**To do**
Swap "text label" for "caption" in the data, starting with the line that contains "Select the Google Drive text label" and going on through the line that contains "point(87,128)", and keep everything else the same. Leave the pictures out of your answer.

**Exercise data**
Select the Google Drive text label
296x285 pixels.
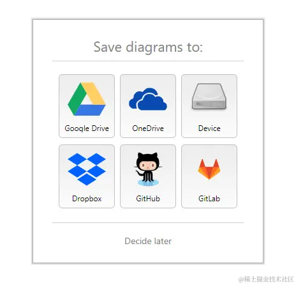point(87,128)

* * *

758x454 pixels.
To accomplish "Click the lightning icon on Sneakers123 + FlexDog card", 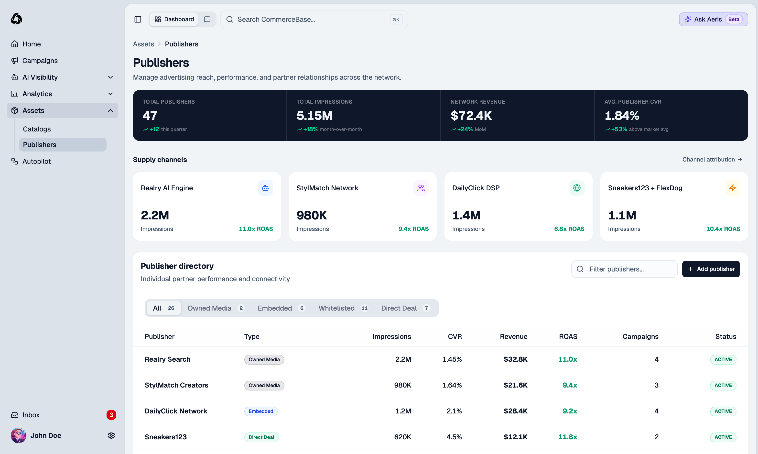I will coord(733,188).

---

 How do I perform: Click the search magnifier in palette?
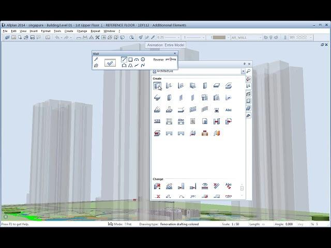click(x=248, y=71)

**Exercise answer**
Select the Google Drive caption
296x285 pixels.
point(87,128)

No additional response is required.